# basit ama takıldım!!!



## dzien_dobry

bunlar gibi cümleleri ingilizceye gramatik olarak nasıl çevirebiliriz (örnekler uydurulmuştur): 

-"bu evi kiralamasaydık, böyle mükemmel bir komşuya sahip olamazdık".

-"arkadaşına bu ihaneti yapmamalıydı."

-"ben de seni arayacaktım".

-"işçilerine bu evi inşa ettirdi".

çok basit gelebilir ama takıldım  yardımınızı beklerim.


----------



## Volcano

dzien_dobry said:


> bunlar gibi cümleleri ingilizceye gramatik olarak nasıl çevirebiliriz (örnekler uydurulmuştur):
> 
> -"bu evi kiralamasaydık, böyle mükemmel bir komşuya sahip olamazdık".
> 
> -"arkadaşına bu ihaneti yapmamalıydı."
> 
> -"ben de seni arayacaktım".
> 
> -"işçilerine bu evi inşa ettirdi".
> 
> çok basit gelebilir ama takıldım  yardımınızı beklerim.



*-If we didn't rent this house, we wouldn't have such perfect neighbour

-He shouldn't have betrayed his friend

-I would also call you

-He had his workers build up this house*


----------



## ukuca

1- If we haven't rented this house, we wouldn't have such an awesome neighbour
3- I was going to call you too


----------



## Artigh

ukuca said:


> 1- If we haven't rented this house, we wouldn't have such an awesome neighbour




present perfect + would şeklinde bir conditional yok.

Ya Volcano'nun dediği gibi: 

If we didn't rent this house, we wouldn't have such an awesome neighbour.

Ya da:

If we *hadn't rented* this house, we *wouldn't have had *such an awesome neighbour.


----------



## Volcano

*1.Conditional 3'de eylemin tekrar meydana gelmesi imkansızdır.Burada evin tekrar kiralanması imkansız değil bana göre.

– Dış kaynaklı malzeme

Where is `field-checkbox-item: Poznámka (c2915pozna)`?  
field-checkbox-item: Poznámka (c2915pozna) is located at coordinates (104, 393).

3.would/was to/was going to *


----------



## dzien_dobry

çok teşekkür ediyorum. bu cümlelerin nasıl olması gerektiği kafamı kurcalıyordu. sağolun.

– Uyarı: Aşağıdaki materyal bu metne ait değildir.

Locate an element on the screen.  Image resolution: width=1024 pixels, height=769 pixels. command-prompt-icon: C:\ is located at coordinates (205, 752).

son olarak: "ben de seni arayacaktım" cümlesi için çeviriyi "i would also call you" şeklinde mi, yoksa "i also was going to call you" şeklinde mi yapsak daha uygun olur. zira ilkinden biraz şüpheliyim.


----------



## Volcano

*Cümlenin nerede kullanıldığına bağlı.Ben seni arayacaktım ama sonradan aklıma geldi, o zaman 

I would call, derdim

Ama seni aramayı planlıyordum ya da üzereydim sen geldin,

I was going to call ya da I was about to call, derdim*


----------



## Codswallop

If we hadn't rented this house we wouldn't have had such a perfect neighbour


----------